While the decision to go all-style may not actually be a problem, the game does actually have a couple of those, in addition to its good points. There's the fact that the platforming sections aren't well-designed, often causing problems because the game doesn't make great distinctions about what can and can't be grappled and climbed on. Sometimes the game will know that I meant to jump for the ladder on the other side of the chasm, and others times it just assumes that I was attempting to commit suicide. Then there's a fact that the melee mechanic is completely broken—the entire premise of the game's combat is to go, uninterrupted, from kill to kill to kill, chaining from dives to slides to wallruns and back again.
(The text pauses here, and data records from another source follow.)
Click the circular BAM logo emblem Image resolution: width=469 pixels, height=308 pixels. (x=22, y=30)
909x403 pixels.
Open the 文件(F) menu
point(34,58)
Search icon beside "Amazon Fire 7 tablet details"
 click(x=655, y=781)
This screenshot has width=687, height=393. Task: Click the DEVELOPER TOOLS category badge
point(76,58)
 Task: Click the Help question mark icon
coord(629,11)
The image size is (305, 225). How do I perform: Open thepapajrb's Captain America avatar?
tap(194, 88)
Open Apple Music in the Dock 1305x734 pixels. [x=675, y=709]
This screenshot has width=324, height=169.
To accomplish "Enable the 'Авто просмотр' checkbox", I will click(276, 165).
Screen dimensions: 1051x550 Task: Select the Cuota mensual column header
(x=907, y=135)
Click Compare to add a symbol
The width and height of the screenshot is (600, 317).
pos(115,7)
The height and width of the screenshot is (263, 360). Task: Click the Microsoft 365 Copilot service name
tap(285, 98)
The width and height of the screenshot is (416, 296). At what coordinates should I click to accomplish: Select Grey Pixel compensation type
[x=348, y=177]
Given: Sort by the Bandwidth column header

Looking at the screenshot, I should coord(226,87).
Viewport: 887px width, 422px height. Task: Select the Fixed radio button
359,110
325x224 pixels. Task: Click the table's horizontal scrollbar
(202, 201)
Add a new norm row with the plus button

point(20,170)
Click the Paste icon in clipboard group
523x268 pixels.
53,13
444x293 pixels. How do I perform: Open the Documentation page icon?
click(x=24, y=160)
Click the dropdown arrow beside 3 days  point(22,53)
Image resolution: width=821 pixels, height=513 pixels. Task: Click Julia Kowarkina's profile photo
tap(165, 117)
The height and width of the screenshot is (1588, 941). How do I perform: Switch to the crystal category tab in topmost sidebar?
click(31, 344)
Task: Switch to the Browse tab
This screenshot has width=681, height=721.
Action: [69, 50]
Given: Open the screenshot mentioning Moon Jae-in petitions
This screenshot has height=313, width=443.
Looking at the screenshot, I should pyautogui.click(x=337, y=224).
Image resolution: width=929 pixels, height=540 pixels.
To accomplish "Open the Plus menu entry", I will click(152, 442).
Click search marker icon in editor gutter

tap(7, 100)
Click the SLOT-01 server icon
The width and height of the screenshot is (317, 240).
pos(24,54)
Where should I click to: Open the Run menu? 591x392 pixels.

The problem with the system is that any sword attack (which are vital for dealing with close-quarters enemies) stops the combo dead in its tracks, ruining the flow of the game.

Also hurting the game's flow is its weird insistence on unskippable cut-scenes and mandatory training levels. Every time a new weapon is unlocked the game "flashes back" to a training area where Rubi is practicing with it. This is fine the first time, when I actually need to learn the ins and outs of these weapons, but the second and third times through they proved game-breakingly tedious. It's not like the story was so great that it couldn't bear the interruption—a decent voice cast is wasted on a generic script, and, in an act of contempt for the audience unmatched since Clock Tower for the PlayStation, the game's twist is actually revealed in the instruction manual. No, not even the late-game inclusion of a vampire could save this clunker.

Despite those shortcomings, though, Wet's experiment is a mostly successful one. It's a game entirely devoted to appearances, never asking the player to kill people, but rather to kill them as spectacularly as possible. The stylish action genre is a relatively new one, and Wet deserves a place at the top of it, if only because it, with few exceptions, manages to strip everything but the stylish action out of the experience. It might seem odd to celebrate developers getting bored with their jobs, but Wet is a perfect example of people willing to take bizarre chances and go odd directions with a game just to keep things interesting. And I look forward to a few more years of games like this until the Xbox 720, PlayStation 4 and Nintendo Wiii are released. Rating: 7.0 out of 10.

Disclosures: This game was obtained via publisher and reviewed on the Xbox 360. Approximately 12 hours of play was devoted to single-player modes (completed 3 times).

Parents: According to the ESRB, this game contains blood and gore, drug reference, intense violence, sexual content, strong language]. You probably shouldn't let their children play this game. It's extremely violent, foul mouthed, and sexually charged. Of course, if the image on the front of the box didn't tell you all of that, then you're not a savvy enough consumer.

Deaf & Hard of Hearing: Will be fine. The cut-scenes are subtitled and the there are onscreen indicators that reveal enemies' locations when they're shooting at you from off-screen. Since all the game requires of you is to shoot everything in sight, there's nothing audio-related that should hurt your enjoyment.